> _Stated task_
Write out the lines of the data from the line with "Viewport: 1064px width, 587px" to the line with "point(19,265)", both included, and only those lines.

-------- Extracted data --------

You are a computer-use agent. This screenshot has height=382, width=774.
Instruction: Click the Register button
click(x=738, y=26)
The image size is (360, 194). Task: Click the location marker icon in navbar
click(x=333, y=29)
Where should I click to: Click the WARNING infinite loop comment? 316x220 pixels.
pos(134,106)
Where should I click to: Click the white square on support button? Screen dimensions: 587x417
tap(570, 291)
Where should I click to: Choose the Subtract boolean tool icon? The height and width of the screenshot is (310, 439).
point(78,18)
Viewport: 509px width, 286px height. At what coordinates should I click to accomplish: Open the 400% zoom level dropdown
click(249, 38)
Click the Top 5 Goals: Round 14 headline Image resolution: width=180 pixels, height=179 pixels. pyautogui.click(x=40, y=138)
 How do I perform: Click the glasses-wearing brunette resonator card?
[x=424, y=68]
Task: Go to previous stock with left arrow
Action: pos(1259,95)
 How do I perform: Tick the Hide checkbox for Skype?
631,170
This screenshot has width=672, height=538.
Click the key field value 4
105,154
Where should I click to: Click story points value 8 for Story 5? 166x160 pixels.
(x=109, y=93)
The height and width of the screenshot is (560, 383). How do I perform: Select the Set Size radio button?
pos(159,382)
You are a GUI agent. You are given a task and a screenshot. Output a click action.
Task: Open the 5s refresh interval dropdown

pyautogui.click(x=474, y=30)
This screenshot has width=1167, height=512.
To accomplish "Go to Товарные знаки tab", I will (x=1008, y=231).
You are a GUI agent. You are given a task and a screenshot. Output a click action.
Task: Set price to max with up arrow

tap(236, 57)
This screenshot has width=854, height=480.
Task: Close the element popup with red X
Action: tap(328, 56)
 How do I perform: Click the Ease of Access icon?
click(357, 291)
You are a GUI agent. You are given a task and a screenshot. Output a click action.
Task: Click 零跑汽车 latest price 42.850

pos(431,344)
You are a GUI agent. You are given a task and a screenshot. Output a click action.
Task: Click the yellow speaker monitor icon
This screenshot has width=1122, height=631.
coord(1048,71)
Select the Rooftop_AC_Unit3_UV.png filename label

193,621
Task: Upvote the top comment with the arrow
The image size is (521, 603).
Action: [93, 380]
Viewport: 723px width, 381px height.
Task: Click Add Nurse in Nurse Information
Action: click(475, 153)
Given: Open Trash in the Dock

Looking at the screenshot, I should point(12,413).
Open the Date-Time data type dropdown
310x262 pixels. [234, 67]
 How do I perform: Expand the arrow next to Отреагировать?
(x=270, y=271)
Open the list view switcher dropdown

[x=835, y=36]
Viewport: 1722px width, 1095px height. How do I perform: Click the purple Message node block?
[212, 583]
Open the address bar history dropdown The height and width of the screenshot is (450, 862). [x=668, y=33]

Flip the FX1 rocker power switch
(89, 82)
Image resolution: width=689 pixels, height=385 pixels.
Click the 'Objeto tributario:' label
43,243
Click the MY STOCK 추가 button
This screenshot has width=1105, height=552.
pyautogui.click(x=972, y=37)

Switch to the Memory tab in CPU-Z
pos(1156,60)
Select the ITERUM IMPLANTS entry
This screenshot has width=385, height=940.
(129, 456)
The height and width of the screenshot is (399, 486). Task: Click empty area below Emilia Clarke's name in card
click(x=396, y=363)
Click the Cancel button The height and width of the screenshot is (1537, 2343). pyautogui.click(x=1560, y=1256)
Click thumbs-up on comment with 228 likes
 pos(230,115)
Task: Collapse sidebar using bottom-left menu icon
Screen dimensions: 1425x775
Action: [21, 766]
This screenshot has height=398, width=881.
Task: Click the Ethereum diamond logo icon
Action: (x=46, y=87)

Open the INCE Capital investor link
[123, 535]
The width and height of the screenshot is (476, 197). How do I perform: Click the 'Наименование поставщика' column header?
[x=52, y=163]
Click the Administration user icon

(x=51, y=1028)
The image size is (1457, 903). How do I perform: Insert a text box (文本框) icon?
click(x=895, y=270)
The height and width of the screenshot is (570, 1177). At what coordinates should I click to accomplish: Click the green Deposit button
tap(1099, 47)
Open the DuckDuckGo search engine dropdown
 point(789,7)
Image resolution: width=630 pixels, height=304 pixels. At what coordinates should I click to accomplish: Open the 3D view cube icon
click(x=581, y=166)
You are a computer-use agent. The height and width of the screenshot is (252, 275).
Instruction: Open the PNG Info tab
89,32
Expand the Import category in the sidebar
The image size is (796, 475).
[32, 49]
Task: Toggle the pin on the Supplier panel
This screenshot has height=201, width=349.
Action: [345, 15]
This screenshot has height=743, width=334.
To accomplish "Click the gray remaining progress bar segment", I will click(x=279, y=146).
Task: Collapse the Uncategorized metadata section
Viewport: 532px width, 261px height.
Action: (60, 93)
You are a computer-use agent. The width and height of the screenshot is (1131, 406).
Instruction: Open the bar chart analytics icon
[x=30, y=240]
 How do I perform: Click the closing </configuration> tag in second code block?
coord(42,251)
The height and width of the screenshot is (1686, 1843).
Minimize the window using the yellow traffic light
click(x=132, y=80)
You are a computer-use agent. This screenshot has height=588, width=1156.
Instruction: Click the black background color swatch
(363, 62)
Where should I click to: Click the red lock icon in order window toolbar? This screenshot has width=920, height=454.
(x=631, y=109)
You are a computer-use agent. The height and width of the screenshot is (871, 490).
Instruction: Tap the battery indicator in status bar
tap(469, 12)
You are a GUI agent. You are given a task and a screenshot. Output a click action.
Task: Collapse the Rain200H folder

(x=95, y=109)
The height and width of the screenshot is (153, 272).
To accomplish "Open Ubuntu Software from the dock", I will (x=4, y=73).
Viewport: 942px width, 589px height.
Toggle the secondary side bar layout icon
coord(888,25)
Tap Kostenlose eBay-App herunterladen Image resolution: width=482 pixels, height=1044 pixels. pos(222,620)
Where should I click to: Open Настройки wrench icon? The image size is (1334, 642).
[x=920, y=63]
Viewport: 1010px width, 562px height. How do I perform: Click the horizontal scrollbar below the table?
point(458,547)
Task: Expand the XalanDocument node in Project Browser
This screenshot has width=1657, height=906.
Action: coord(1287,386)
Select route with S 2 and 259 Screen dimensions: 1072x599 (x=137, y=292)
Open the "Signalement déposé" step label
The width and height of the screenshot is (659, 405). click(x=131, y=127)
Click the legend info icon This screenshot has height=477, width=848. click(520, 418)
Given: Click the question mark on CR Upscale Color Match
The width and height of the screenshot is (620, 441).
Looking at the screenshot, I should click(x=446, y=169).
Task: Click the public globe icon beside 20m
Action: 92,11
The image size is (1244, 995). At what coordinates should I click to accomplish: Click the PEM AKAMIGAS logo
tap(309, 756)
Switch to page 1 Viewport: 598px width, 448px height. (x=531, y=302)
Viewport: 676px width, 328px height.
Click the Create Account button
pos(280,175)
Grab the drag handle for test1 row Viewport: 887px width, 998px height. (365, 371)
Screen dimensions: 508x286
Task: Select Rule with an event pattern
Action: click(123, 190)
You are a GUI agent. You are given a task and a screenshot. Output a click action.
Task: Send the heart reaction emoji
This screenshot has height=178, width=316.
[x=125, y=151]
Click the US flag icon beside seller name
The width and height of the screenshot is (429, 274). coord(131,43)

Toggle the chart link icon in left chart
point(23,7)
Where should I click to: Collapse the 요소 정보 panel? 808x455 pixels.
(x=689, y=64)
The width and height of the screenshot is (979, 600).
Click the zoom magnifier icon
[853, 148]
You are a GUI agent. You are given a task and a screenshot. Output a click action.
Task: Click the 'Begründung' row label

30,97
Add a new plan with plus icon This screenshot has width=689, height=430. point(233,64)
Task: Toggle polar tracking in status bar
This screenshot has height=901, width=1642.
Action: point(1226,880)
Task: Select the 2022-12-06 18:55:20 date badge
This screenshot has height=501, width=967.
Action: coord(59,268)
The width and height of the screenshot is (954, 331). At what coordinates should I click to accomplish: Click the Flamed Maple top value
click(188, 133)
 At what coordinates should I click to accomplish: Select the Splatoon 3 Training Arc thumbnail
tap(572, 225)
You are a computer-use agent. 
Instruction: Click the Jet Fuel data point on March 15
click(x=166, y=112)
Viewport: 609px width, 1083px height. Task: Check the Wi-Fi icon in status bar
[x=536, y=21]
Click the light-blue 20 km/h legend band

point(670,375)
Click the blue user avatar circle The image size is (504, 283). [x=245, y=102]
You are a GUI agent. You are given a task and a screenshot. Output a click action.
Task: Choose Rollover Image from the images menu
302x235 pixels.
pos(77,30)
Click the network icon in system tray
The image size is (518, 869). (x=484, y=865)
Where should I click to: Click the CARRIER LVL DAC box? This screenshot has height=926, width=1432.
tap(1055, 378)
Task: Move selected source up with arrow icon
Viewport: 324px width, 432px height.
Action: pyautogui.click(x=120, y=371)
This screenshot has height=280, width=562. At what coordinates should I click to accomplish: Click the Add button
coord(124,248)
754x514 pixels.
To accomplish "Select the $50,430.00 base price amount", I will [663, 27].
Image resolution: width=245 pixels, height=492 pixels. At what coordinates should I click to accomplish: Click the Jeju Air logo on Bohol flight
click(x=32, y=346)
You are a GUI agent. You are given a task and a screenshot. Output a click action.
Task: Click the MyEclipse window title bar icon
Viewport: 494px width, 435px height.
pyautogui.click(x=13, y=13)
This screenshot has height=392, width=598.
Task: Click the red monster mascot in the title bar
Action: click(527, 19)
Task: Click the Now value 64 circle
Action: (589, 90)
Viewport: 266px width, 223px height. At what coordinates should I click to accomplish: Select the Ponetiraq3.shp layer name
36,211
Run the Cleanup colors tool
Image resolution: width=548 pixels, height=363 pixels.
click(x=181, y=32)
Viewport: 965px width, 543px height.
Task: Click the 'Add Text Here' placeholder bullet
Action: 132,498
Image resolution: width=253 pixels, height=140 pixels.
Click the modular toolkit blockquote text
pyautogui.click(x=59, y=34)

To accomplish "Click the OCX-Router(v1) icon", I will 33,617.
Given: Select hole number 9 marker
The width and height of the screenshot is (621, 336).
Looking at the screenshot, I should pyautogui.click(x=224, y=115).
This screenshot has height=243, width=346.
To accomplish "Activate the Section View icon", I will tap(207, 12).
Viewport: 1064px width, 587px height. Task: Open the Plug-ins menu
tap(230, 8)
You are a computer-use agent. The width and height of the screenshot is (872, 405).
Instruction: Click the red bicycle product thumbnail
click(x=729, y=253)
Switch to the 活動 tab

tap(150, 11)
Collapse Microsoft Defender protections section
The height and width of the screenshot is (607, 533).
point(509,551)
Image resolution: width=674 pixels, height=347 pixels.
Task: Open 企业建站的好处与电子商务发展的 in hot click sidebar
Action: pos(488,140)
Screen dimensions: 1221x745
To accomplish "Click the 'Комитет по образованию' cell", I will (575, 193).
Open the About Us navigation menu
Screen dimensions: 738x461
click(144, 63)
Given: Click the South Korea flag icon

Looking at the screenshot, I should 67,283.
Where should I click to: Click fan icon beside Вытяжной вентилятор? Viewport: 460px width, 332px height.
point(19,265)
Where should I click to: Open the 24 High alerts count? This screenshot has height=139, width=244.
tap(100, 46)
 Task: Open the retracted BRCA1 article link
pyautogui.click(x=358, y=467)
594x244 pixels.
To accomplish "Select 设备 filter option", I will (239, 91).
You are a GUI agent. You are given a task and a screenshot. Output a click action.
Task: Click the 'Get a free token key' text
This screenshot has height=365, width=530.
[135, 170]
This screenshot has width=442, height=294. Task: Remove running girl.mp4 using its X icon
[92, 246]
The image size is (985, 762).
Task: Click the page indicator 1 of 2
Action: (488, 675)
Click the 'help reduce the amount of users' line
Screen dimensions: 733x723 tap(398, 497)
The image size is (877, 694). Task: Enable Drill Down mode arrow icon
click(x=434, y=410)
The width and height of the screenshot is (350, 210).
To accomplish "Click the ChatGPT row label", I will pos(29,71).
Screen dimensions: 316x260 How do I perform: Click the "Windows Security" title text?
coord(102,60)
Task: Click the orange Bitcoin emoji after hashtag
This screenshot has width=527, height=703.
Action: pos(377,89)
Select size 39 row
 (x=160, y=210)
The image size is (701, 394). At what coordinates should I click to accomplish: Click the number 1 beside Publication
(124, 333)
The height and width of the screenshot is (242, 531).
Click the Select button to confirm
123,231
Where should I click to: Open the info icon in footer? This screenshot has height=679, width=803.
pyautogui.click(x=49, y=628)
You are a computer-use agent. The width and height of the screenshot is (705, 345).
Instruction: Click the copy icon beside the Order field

--------

> _Output of the task_
Viewport: 1064px width, 587px height. Task: Open the Plug-ins menu
tap(230, 8)
You are a computer-use agent. The width and height of the screenshot is (872, 405).
Instruction: Click the red bicycle product thumbnail
click(x=729, y=253)
Switch to the 活動 tab

tap(150, 11)
Collapse Microsoft Defender protections section
The height and width of the screenshot is (607, 533).
point(509,551)
Image resolution: width=674 pixels, height=347 pixels.
Task: Open 企业建站的好处与电子商务发展的 in hot click sidebar
Action: pos(488,140)
Screen dimensions: 1221x745
To accomplish "Click the 'Комитет по образованию' cell", I will (575, 193).
Open the About Us navigation menu
Screen dimensions: 738x461
click(144, 63)
Given: Click the South Korea flag icon

Looking at the screenshot, I should 67,283.
Where should I click to: Click fan icon beside Вытяжной вентилятор? Viewport: 460px width, 332px height.
point(19,265)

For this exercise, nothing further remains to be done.